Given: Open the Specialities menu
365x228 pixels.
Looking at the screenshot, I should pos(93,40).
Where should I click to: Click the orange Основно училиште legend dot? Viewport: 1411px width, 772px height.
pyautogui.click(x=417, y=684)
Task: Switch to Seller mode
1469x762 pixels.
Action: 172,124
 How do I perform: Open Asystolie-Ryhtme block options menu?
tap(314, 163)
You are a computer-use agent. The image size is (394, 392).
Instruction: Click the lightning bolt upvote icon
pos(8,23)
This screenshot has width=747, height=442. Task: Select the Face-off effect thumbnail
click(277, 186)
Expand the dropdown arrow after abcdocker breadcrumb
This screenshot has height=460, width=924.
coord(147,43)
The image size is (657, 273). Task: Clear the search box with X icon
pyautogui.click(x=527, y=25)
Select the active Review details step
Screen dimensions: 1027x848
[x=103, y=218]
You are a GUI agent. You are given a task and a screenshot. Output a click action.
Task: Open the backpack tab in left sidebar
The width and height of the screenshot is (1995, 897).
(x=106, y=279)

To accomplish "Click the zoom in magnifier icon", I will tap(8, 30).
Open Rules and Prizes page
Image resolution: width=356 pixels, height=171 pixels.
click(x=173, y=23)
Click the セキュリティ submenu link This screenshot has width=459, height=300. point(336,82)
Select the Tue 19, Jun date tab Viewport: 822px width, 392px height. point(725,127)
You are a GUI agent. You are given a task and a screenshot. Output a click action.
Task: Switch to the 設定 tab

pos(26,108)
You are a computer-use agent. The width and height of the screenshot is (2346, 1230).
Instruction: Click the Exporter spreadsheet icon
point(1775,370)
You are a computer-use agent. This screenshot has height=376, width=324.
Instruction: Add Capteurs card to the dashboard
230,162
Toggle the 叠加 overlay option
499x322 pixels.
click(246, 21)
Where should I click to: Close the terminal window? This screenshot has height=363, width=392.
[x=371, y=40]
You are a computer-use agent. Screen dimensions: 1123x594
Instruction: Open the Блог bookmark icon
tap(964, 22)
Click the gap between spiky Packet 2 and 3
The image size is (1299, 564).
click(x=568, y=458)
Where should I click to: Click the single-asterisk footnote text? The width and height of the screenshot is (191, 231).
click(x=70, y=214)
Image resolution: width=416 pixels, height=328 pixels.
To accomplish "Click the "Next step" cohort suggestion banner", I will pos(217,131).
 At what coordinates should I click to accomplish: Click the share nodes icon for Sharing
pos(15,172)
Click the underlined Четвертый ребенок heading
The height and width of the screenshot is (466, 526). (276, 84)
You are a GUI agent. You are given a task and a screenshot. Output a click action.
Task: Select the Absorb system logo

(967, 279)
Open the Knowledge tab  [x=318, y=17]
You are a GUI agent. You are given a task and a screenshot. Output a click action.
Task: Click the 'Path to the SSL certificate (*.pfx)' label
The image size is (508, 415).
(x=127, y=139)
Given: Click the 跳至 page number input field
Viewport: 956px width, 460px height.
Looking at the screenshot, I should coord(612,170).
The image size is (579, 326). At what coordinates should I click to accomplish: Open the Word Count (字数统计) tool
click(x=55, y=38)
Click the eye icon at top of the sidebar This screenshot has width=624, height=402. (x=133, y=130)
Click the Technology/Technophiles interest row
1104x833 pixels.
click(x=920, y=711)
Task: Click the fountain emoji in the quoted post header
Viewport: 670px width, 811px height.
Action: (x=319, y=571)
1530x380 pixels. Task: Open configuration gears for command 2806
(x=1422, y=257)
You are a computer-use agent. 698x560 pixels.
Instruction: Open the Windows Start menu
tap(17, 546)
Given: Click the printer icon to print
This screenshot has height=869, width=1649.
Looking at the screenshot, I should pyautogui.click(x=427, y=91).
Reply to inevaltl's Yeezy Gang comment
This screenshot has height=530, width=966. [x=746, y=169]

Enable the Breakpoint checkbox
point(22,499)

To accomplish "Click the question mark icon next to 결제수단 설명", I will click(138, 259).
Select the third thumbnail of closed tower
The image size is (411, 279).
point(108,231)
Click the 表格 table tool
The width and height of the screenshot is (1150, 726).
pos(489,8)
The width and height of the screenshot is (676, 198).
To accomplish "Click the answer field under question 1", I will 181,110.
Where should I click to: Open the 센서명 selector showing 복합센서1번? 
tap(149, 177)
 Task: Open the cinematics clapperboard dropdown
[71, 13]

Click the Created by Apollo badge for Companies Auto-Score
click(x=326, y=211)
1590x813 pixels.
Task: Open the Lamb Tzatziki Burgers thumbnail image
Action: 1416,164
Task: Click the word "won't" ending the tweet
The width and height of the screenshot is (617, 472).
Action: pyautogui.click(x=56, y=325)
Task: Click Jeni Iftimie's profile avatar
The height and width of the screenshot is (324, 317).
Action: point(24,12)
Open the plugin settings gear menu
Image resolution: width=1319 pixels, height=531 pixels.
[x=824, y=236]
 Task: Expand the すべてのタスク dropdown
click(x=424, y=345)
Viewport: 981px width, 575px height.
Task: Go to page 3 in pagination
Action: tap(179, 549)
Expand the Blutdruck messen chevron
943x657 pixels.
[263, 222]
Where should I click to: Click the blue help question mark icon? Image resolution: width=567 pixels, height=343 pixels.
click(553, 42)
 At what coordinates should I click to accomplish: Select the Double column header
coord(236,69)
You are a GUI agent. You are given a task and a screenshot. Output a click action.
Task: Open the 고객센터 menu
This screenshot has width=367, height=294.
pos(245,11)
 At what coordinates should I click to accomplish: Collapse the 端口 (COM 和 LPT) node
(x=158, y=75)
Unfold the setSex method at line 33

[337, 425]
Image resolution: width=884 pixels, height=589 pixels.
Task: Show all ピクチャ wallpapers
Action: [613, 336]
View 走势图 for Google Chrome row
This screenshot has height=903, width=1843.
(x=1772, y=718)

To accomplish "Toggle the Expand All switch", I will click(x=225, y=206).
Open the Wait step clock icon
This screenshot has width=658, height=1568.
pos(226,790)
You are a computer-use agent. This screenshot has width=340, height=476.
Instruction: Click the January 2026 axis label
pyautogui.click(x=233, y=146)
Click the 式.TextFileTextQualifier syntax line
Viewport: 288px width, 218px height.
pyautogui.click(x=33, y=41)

____

> **EXERCISE DIRECTIONS**:
Change every "computer-use agent" in the records to "screen assistant" and give all the records again, with nothing else altered.

> **REPLY TO THE EXERCISE**:
Given: Open the Specialities menu
365x228 pixels.
Looking at the screenshot, I should pos(93,40).
Where should I click to: Click the orange Основно училиште legend dot? Viewport: 1411px width, 772px height.
pyautogui.click(x=417, y=684)
Task: Switch to Seller mode
1469x762 pixels.
Action: 172,124
 How do I perform: Open Asystolie-Ryhtme block options menu?
tap(314, 163)
You are a screen assistant. The image size is (394, 392).
Instruction: Click the lightning bolt upvote icon
pos(8,23)
This screenshot has width=747, height=442. Task: Select the Face-off effect thumbnail
click(277, 186)
Expand the dropdown arrow after abcdocker breadcrumb
This screenshot has height=460, width=924.
coord(147,43)
The image size is (657, 273). Task: Clear the search box with X icon
pyautogui.click(x=527, y=25)
Select the active Review details step
Screen dimensions: 1027x848
[x=103, y=218]
You are a GUI agent. You are given a task and a screenshot. Output a click action.
Task: Open the backpack tab in left sidebar
The width and height of the screenshot is (1995, 897).
(x=106, y=279)

To accomplish "Click the zoom in magnifier icon", I will tap(8, 30).
Open Rules and Prizes page
Image resolution: width=356 pixels, height=171 pixels.
click(x=173, y=23)
Click the セキュリティ submenu link This screenshot has width=459, height=300. point(336,82)
Select the Tue 19, Jun date tab Viewport: 822px width, 392px height. point(725,127)
You are a GUI agent. You are given a task and a screenshot. Output a click action.
Task: Switch to the 設定 tab

pos(26,108)
You are a screen assistant. The width and height of the screenshot is (2346, 1230).
Instruction: Click the Exporter spreadsheet icon
point(1775,370)
You are a screen assistant. This screenshot has height=376, width=324.
Instruction: Add Capteurs card to the dashboard
230,162
Toggle the 叠加 overlay option
499x322 pixels.
click(246, 21)
Where should I click to: Close the terminal window? This screenshot has height=363, width=392.
[x=371, y=40]
You are a screen assistant. Screen dimensions: 1123x594
Instruction: Open the Блог bookmark icon
tap(964, 22)
Click the gap between spiky Packet 2 and 3
The image size is (1299, 564).
click(x=568, y=458)
Where should I click to: Click the single-asterisk footnote text? The width and height of the screenshot is (191, 231).
click(x=70, y=214)
Image resolution: width=416 pixels, height=328 pixels.
To accomplish "Click the "Next step" cohort suggestion banner", I will pos(217,131).
 At what coordinates should I click to accomplish: Click the share nodes icon for Sharing
pos(15,172)
Click the underlined Четвертый ребенок heading
The height and width of the screenshot is (466, 526). (276, 84)
You are a GUI agent. You are given a task and a screenshot. Output a click action.
Task: Select the Absorb system logo

(967, 279)
Open the Knowledge tab  [x=318, y=17]
You are a GUI agent. You are given a task and a screenshot. Output a click action.
Task: Click the 'Path to the SSL certificate (*.pfx)' label
The image size is (508, 415).
(x=127, y=139)
Given: Click the 跳至 page number input field
Viewport: 956px width, 460px height.
Looking at the screenshot, I should coord(612,170).
The image size is (579, 326). At what coordinates should I click to accomplish: Open the Word Count (字数统计) tool
click(x=55, y=38)
Click the eye icon at top of the sidebar This screenshot has width=624, height=402. (x=133, y=130)
Click the Technology/Technophiles interest row
1104x833 pixels.
click(x=920, y=711)
Task: Click the fountain emoji in the quoted post header
Viewport: 670px width, 811px height.
Action: (x=319, y=571)
1530x380 pixels. Task: Open configuration gears for command 2806
(x=1422, y=257)
You are a screen assistant. 698x560 pixels.
Instruction: Open the Windows Start menu
tap(17, 546)
Given: Click the printer icon to print
This screenshot has height=869, width=1649.
Looking at the screenshot, I should pyautogui.click(x=427, y=91).
Reply to inevaltl's Yeezy Gang comment
This screenshot has height=530, width=966. [x=746, y=169]

Enable the Breakpoint checkbox
point(22,499)

To accomplish "Click the question mark icon next to 결제수단 설명", I will click(138, 259).
Select the third thumbnail of closed tower
The image size is (411, 279).
point(108,231)
Click the 表格 table tool
The width and height of the screenshot is (1150, 726).
pos(489,8)
The width and height of the screenshot is (676, 198).
To accomplish "Click the answer field under question 1", I will 181,110.
Where should I click to: Open the 센서명 selector showing 복합센서1번? 
tap(149, 177)
 Task: Open the cinematics clapperboard dropdown
[71, 13]

Click the Created by Apollo badge for Companies Auto-Score
click(x=326, y=211)
1590x813 pixels.
Task: Open the Lamb Tzatziki Burgers thumbnail image
Action: 1416,164
Task: Click the word "won't" ending the tweet
The width and height of the screenshot is (617, 472).
Action: pyautogui.click(x=56, y=325)
Task: Click Jeni Iftimie's profile avatar
The height and width of the screenshot is (324, 317).
Action: point(24,12)
Open the plugin settings gear menu
Image resolution: width=1319 pixels, height=531 pixels.
[x=824, y=236]
 Task: Expand the すべてのタスク dropdown
click(x=424, y=345)
Viewport: 981px width, 575px height.
Task: Go to page 3 in pagination
Action: tap(179, 549)
Expand the Blutdruck messen chevron
943x657 pixels.
[263, 222]
Where should I click to: Click the blue help question mark icon? Image resolution: width=567 pixels, height=343 pixels.
click(553, 42)
 At what coordinates should I click to accomplish: Select the Double column header
coord(236,69)
You are a GUI agent. You are given a task and a screenshot. Output a click action.
Task: Open the 고객센터 menu
This screenshot has width=367, height=294.
pos(245,11)
 At what coordinates should I click to accomplish: Collapse the 端口 (COM 和 LPT) node
(x=158, y=75)
Unfold the setSex method at line 33

[337, 425]
Image resolution: width=884 pixels, height=589 pixels.
Task: Show all ピクチャ wallpapers
Action: [613, 336]
View 走势图 for Google Chrome row
This screenshot has height=903, width=1843.
(x=1772, y=718)

To accomplish "Toggle the Expand All switch", I will click(x=225, y=206).
Open the Wait step clock icon
This screenshot has width=658, height=1568.
pos(226,790)
You are a screen assistant. This screenshot has width=340, height=476.
Instruction: Click the January 2026 axis label
pyautogui.click(x=233, y=146)
Click the 式.TextFileTextQualifier syntax line
Viewport: 288px width, 218px height.
pyautogui.click(x=33, y=41)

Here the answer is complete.